Muitos anos mais tarde, falecido já o Senhor Barros, deram os seus herdeiros hospedaria ao venerando Padre Silvino, então já Monsenhor, que naquela casa veio a falecer com mais de 90 anos de idade. E foi um dos filhos do Senhor Barros, o meu amigo António Teixeira Homem, que lhe perguntou certa vez:

- Oh Senhor Padre Silvino. O que é que o Senhor teria feito se o meu Pai não tivesse cancelado a assinatura da “Action Française”?

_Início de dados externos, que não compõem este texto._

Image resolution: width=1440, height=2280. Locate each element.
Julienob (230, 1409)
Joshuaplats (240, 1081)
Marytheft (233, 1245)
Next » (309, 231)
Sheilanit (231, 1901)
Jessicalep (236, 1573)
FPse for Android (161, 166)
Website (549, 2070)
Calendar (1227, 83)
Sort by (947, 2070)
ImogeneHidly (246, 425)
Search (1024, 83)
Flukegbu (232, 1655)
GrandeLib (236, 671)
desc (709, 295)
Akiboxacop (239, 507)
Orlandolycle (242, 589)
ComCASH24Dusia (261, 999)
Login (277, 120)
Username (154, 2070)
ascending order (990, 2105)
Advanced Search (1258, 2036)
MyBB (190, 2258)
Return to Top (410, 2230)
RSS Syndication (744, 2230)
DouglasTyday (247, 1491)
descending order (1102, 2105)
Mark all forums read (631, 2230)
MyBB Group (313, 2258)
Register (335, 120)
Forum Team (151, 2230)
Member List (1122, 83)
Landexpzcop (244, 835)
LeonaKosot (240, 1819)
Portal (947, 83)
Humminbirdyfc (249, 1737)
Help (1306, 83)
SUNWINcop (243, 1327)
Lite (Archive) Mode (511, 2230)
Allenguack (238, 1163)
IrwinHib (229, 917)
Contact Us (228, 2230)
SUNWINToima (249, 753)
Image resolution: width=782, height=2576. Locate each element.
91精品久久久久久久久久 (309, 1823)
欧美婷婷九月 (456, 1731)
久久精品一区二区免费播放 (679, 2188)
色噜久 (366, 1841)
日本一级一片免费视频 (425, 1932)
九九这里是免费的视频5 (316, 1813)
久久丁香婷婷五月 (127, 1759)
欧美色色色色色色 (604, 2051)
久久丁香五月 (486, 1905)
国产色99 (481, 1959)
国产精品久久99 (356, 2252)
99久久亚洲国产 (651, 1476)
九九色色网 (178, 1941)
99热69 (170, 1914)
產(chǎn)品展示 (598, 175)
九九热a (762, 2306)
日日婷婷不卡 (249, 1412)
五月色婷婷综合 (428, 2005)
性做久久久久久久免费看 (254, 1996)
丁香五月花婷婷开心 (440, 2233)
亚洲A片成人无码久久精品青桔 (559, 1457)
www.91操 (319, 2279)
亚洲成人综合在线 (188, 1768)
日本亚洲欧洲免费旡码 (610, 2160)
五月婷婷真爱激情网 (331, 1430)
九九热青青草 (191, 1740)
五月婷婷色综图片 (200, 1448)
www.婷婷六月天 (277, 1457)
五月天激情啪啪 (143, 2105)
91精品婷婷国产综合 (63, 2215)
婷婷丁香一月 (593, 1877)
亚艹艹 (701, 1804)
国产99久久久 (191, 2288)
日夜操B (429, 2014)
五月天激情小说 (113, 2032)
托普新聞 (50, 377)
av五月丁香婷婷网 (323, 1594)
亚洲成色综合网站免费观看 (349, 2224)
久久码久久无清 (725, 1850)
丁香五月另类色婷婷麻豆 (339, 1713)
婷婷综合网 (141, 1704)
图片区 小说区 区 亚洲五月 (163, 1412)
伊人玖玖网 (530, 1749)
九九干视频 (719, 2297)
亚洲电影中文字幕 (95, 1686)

- Oh Toni. Teria embarcado para o Brasil . . .

 

A isto chamo integridade de carácter. O Padre Silvino estragaria eventualmente a sua própria vida mas um amigo confesso não se excomunga!

 

Bem longa, esta espada de Dreyfus . . .

 

 

Lisboa, Fevereiro de 2007

 

 Henrique Salles da Fonseca

 

(1) - Silvino Rodrigues da Nóbrega, Padre da Diocese de Vila Real, chegou a Monsenhor

(2) - Francisco de Barros Cabral Teixeira Homem

(3) - Charles Maurras era um católico que não pactuava com o “negócio eclesiástico, o que inspirou grande preocupação a uma parte da hierarquia católica que em 1926 levou o papa Pio XI a colocar os seus escritos no “Índex”; contudo, com a eleição do escritor em 1938 para a Academia Francesa, a proibição de leitura foi levantada

 

Bibliografia: Wikipédia (Dreyfus)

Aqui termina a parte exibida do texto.